My cute little heathen.
Luckily, I'd prepared for this by sitting in a spot with a quick escape route. And truth be told, I wanted to go outside too. So we made our quiet escape and the Impling ran around the parking lot in the late afternoon sun. We went back in for a bit, then back outside again, in and out, and in the meantime gazed at the stained glass windows, the bell tower, the statues, dipped fingers in the baptismal fonts, used the yellow parking lines as a balance beam. All in all, I'd say we did all right. We made it through the wedding without mishap.
The really great moments came later, at the reception. The Impling, I discovered, does NOT like loud noises. This includes clapping, cheering, and above all, the microphone. So when the priest's voice bellowed over the sound system:
“and now, we will bless the meal!” in the dead silence that followed, an ear splitting:
“NOOOOOOOOO!!!!”
the Impling's distressed cry echoed through the ballroom.

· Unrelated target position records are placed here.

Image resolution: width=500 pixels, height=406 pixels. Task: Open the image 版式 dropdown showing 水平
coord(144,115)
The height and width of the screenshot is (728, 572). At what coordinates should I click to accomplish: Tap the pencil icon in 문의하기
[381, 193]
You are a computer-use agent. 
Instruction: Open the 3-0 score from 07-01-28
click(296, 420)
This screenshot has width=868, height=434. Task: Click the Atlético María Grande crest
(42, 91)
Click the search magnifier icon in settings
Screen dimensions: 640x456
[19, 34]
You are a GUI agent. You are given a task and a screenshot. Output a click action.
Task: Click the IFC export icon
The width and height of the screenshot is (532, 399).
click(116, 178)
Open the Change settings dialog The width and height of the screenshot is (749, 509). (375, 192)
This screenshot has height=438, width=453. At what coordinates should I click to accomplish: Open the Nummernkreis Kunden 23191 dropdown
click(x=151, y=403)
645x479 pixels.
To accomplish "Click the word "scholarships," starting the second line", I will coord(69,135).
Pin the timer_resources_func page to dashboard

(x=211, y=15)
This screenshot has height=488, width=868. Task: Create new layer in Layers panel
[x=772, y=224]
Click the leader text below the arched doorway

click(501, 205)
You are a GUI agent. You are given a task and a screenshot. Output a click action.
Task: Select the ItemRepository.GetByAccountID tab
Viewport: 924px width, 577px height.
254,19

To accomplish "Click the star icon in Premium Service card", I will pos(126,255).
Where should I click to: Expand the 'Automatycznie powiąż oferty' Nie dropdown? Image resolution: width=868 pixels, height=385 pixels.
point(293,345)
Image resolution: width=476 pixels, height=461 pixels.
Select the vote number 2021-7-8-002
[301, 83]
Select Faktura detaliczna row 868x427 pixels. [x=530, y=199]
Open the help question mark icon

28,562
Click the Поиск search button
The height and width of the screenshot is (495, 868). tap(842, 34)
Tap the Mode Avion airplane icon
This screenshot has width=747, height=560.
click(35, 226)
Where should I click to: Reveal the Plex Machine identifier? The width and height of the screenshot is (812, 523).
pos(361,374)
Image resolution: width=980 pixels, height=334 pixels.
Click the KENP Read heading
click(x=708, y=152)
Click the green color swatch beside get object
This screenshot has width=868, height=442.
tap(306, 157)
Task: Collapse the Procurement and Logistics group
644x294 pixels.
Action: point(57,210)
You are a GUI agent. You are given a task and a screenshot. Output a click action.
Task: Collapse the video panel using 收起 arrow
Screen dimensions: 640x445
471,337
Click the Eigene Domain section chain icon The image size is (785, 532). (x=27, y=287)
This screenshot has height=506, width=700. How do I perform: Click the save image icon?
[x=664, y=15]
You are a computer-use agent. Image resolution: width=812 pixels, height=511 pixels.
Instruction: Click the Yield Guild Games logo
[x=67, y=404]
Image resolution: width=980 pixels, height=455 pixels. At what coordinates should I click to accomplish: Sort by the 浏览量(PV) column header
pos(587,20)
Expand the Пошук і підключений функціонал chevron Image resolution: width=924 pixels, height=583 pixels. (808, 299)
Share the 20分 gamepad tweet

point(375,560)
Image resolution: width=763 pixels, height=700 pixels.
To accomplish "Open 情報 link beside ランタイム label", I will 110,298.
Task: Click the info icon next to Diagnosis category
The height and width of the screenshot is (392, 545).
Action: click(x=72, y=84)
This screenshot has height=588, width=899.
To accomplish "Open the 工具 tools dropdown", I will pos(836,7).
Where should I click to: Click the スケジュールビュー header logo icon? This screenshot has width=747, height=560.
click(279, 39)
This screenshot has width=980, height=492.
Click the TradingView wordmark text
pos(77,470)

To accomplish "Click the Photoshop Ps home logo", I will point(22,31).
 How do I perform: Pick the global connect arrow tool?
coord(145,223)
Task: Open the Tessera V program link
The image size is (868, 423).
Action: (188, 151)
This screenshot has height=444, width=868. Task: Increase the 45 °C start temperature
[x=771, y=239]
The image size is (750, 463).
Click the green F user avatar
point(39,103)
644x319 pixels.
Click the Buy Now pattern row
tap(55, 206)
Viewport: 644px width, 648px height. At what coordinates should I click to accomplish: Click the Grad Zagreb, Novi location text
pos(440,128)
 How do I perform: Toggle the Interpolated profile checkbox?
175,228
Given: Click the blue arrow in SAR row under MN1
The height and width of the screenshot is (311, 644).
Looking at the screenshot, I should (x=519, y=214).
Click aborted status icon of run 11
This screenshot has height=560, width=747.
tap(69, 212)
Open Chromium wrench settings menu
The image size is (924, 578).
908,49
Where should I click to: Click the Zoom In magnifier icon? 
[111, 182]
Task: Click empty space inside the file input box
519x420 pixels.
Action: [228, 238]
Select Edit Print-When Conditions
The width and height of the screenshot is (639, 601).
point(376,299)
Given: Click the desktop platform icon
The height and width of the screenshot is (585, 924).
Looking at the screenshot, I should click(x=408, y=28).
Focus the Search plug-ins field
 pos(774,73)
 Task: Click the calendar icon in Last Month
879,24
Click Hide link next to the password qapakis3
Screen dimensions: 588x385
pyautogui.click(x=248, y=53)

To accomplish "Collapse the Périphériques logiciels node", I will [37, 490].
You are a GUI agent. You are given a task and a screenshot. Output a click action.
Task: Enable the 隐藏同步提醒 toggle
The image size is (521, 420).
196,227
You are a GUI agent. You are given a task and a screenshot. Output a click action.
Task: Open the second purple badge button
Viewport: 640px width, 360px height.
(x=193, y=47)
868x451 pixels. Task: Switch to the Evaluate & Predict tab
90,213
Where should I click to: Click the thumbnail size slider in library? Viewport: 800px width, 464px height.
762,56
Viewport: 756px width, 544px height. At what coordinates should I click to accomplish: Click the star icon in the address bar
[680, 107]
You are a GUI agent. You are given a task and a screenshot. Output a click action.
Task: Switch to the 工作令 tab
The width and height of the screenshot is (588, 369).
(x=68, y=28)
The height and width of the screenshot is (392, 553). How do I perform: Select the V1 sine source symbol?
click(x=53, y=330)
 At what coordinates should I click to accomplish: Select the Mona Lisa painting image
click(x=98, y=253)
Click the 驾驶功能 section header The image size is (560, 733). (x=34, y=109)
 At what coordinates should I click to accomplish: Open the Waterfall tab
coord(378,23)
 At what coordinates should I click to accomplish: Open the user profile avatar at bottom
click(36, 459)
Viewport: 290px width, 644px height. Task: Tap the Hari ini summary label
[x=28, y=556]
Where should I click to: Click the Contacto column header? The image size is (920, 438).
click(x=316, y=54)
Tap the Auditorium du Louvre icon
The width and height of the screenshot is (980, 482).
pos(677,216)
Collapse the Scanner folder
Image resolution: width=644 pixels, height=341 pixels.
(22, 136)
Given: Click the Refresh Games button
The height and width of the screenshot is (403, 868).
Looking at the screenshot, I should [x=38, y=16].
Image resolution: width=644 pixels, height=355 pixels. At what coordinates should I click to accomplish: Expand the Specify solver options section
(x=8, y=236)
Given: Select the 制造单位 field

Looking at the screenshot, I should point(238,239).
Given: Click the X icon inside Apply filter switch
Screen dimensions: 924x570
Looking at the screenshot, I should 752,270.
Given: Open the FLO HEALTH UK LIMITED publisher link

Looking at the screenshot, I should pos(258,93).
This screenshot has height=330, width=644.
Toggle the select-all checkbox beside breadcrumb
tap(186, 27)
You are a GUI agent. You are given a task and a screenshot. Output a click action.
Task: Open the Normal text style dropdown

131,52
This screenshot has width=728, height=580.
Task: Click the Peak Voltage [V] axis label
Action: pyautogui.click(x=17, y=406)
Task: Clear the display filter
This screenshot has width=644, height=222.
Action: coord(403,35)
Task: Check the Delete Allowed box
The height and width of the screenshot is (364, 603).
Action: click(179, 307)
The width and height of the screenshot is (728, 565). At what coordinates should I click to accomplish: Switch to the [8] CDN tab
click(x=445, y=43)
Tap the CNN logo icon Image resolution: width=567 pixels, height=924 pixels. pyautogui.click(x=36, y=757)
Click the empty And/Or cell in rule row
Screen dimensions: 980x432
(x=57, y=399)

The prayer began, despite my daughter's single handed attempt at a humanistic version of exorcism, and I buried my shaking laughter in the Impling's neck as she glommed on to me and cried out:
“NO! No more clapping!” The eyes of the surrounding tables on me. I felt a fierce, primal protectiveness. Suffer. A little rejection is good for the ego. Brings you down to earth.
How much do I love my daughter? I thought there was no way I could love her more than I did that moment. Over the next moments, the Impling learned how to hold her hands over her ears if she needed to.
Interestingly enough, once we made it through dinner and my aunt's unstoppable criticism of the food (she sent back her steak saying it was inedible, then poked at her chicken, which was to dry, and polished off her flaming cherries jubilee, which was too sweet), and the music started, suddenly, the noise didn't matter so much.
The Impling rocked out. Her inner Goddess, as it turns out, has no problem with “Mustang Sally”.